ESE-LII
ESEの感情は強く、色鮮やかで印象的、表現力が豊かで、しばしば支配的です。感情を抑えたり隠したりしません。感情の深さと多様性は、彼らが自分自身の中で見つける最も価値のあるものであり、彼らはそれに基づいて他の人々を評価します。感情の表現方法を洗練させようと努めており、その影響で詩と音楽に特に強い魅力を感じます。愛にまつわる感情だけでなく、恐怖や憎しみなどといった、人を驚かせ、喜ばせ、激怒させ、忍耐力を失わせる感情についても簡潔にわかりやすく話せます。感情は意識的に管理され、導かれ、制御されています。
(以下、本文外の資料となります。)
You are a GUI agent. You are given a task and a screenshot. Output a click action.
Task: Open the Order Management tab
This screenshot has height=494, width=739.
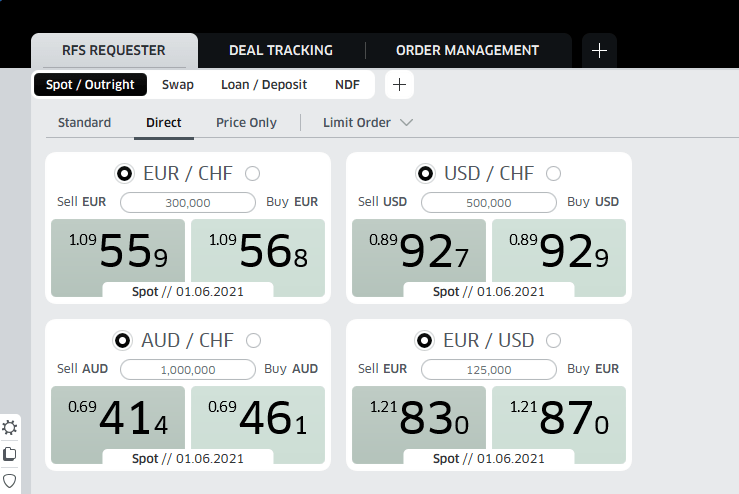[467, 51]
ESEにとって、気分は自分自身の意志で作り出すものであり、自分が望まない気分に支配されることなどありません。感情はしばしば人生の中心であり、本質であり、同時に装飾であり、複雑なものではなく、論理的思考を持つ人々に特有の感情とは異なっています。一般的にESEは非常に心地よい会話相手であり、熟練した聴き手です。他者の立場を理解し、感心し、賞賛し、同情し、共感できます。ESEは他の人々に率直になるよう促し、他者が感情を理解する手助けをします。賞賛の力で他者に影響を与え、気分を高揚させ、行動へのインスピレーションを与えます。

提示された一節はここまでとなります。